Abstract
Background
Historically, blue dyes, 99Tc or a combination of the two tracers have been used for sentinel lymph node (SLN) mapping in cervical and endometrial cancer patients. Indocyanine green (ICG), as a tracer, has been recently introduced in this setting. Our goal was to assess the differences in overall and bilateral detection rates as well as in false-negative rates among the different tracers.
Methods
The electronic databases PubMed, MEDLINE, and Scopus were searched in January 2016 by searching the terms "sentinel lymph node" and "dye" and "indocyanine green," and "cervical cancer" or "endometrial cancer." Series comparing different tracers injected intracervically and reporting the detection rate and/or SLN false-negative rate were selected.
Results
Forty-five studies were retrieved. Six studies including 538 patients met selection criteria.
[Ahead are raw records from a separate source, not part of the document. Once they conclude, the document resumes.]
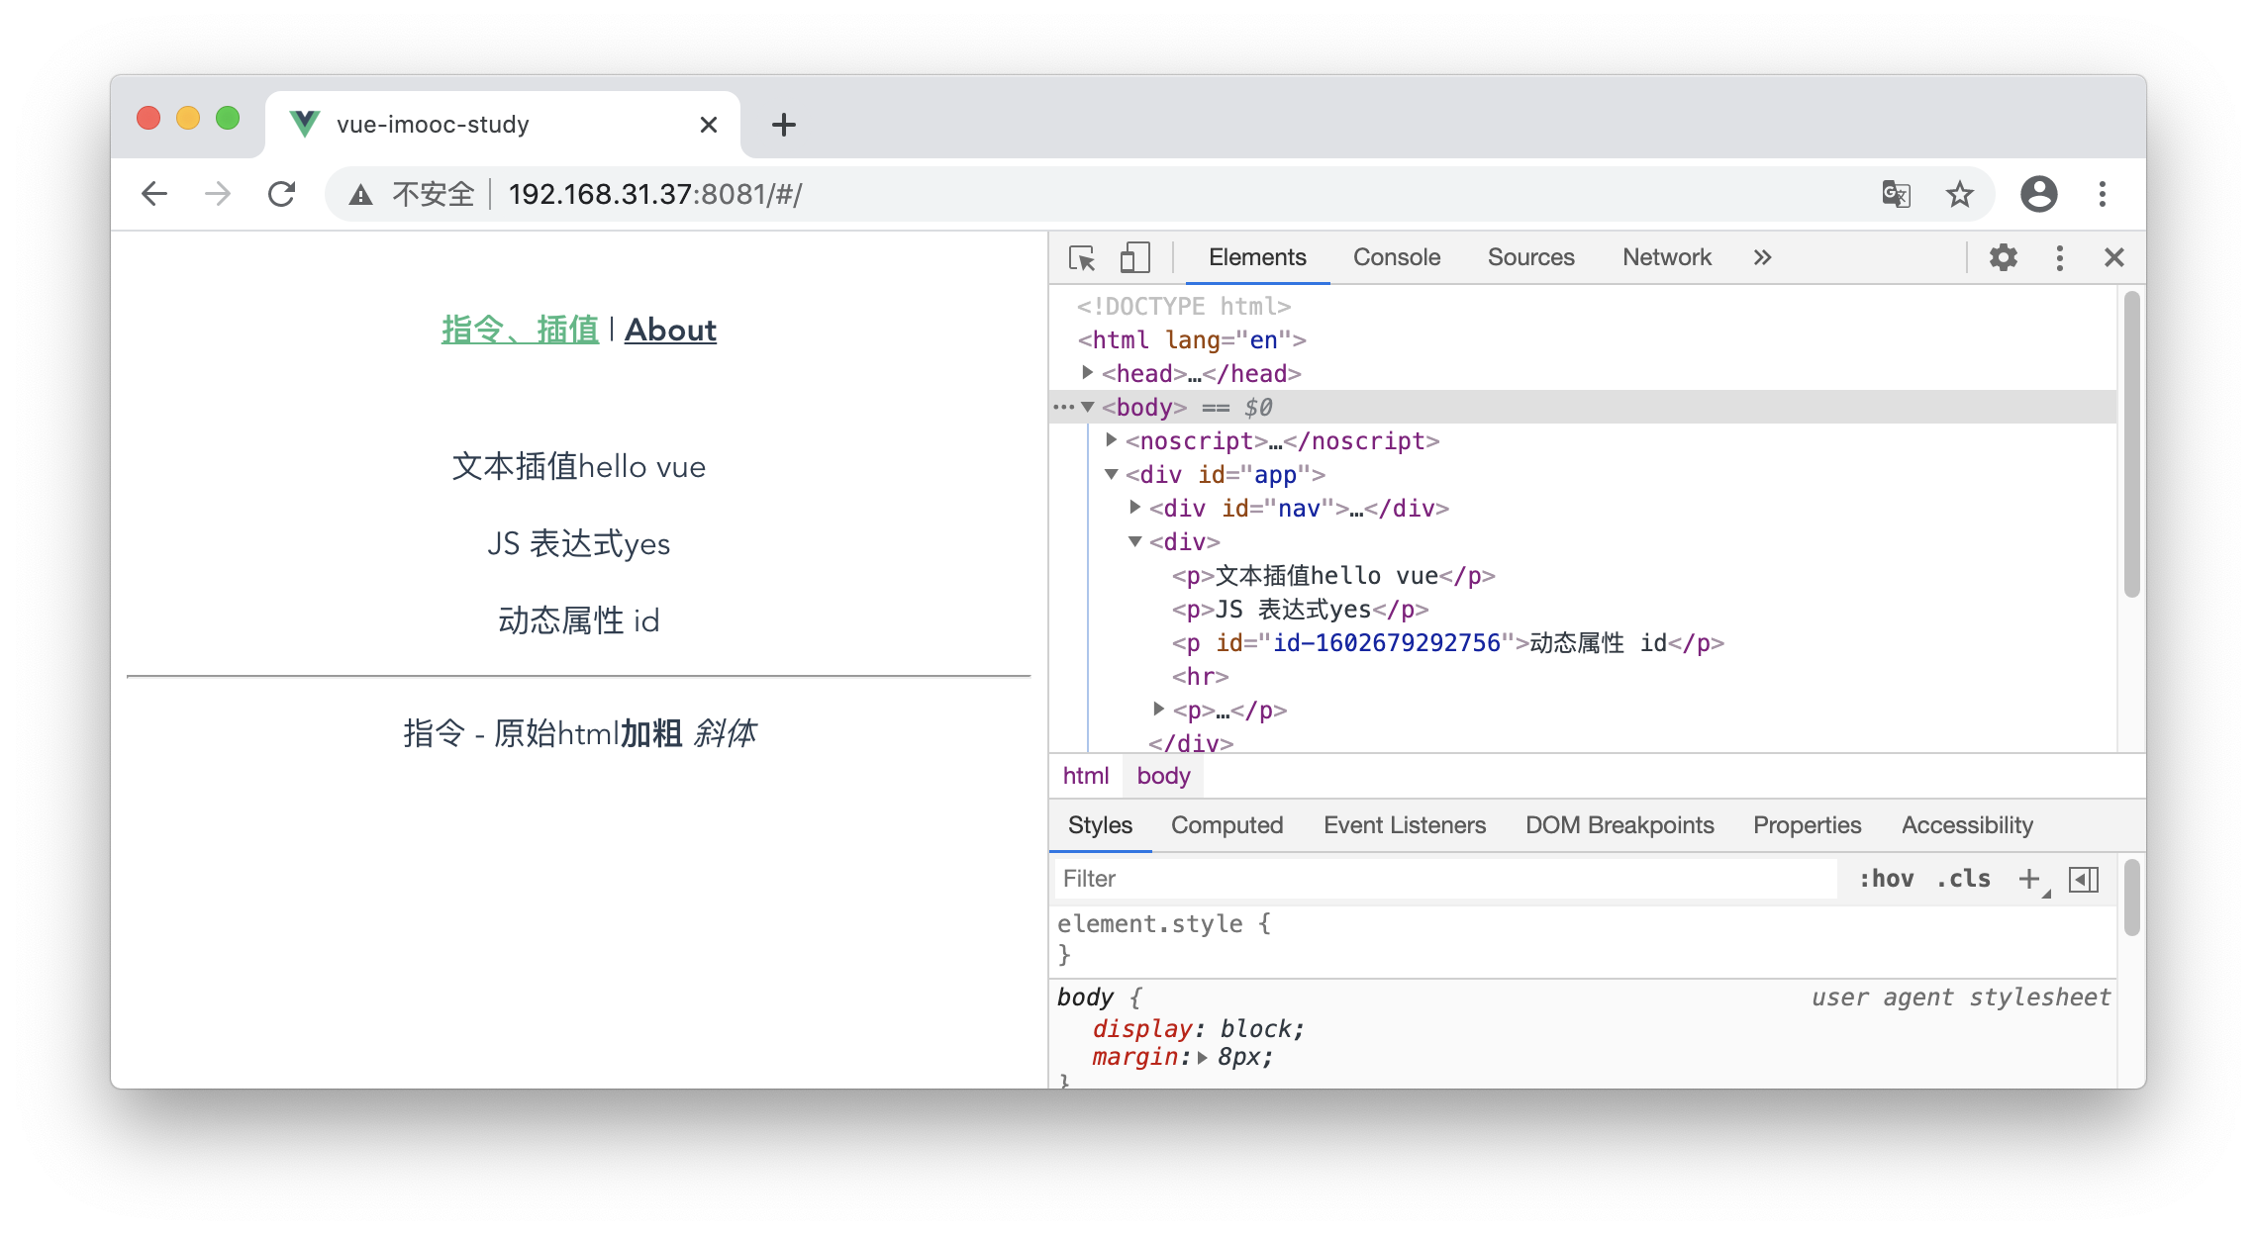This screenshot has height=1235, width=2257.
Task: Toggle the .cls class editor
Action: [1963, 879]
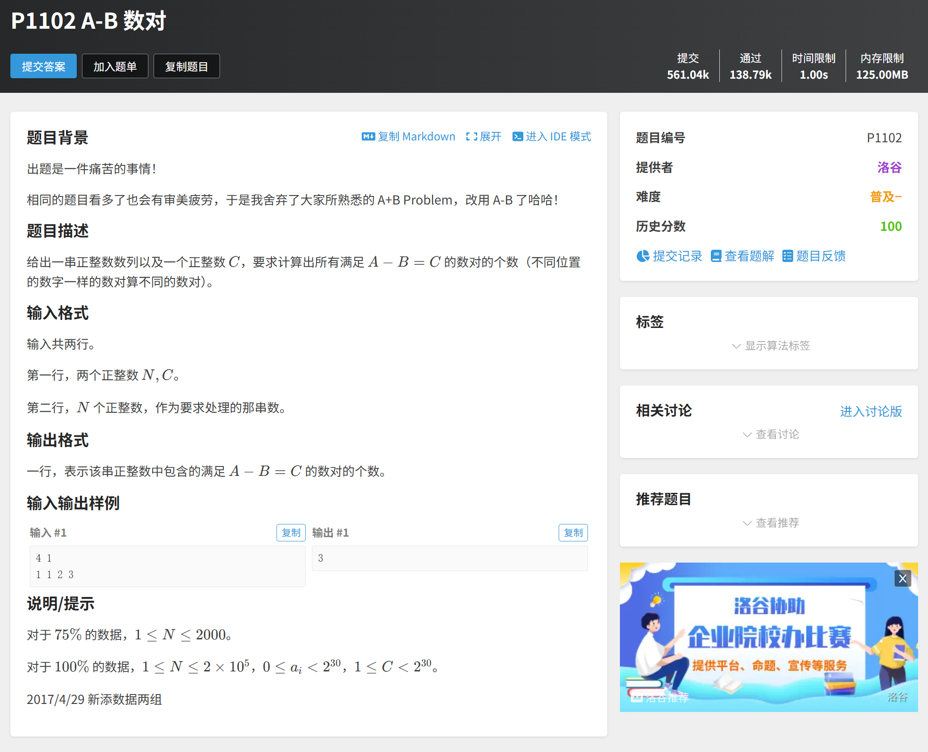
Task: Click the book icon for 查看题解
Action: point(716,256)
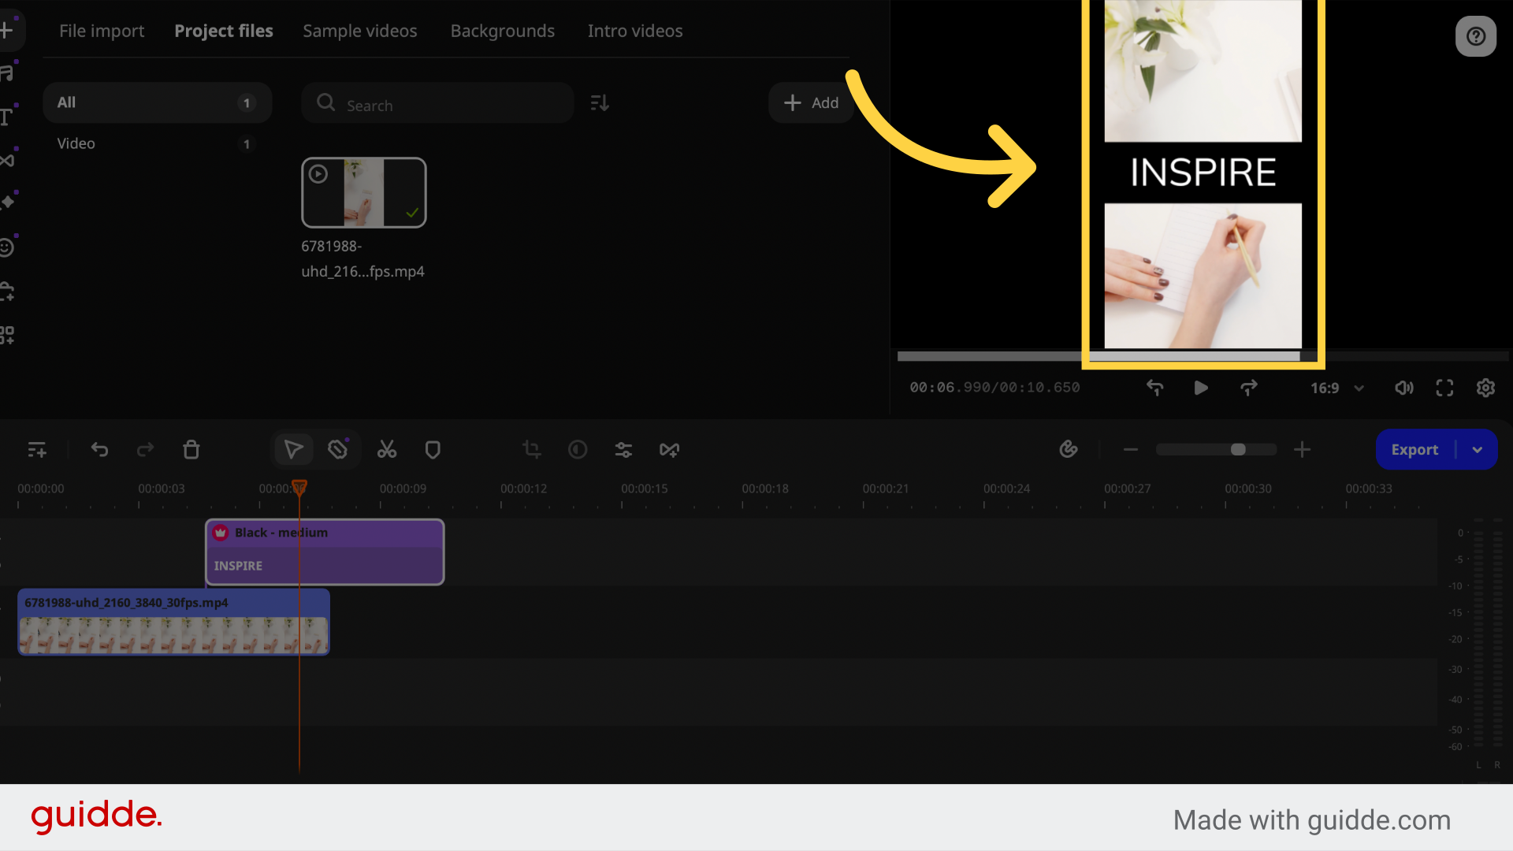Switch to the selection cursor tool

[x=293, y=449]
Compared with blue dyes, ICG SLN mapping had higher overall (odds ratio [OR] 0.27; 95 % confidence interval [CI] 0.15–0.50; p < 0.0001) and bilateral detection rates (OR 0.27; 95 % CI 0.19–0.40; p < 0.00001). No differences were found between ICG and 99TC, although these results are based on data of a single series. No differences in overall and bilateral detection rates were found between ICG and the combination of blue dyes and 99TC. The pooled analysis of false-negative rates data showed no difference in false-negative rates between tracers.
Conclusions
In cervical and endometrial cancer, ICG SLN mapping seems to be equivalent to the combination of blue dyes and 99TC in terms of overall and bilateral detection rates. Its safety profile and ease of use may favor its employment respect to conventional tracers.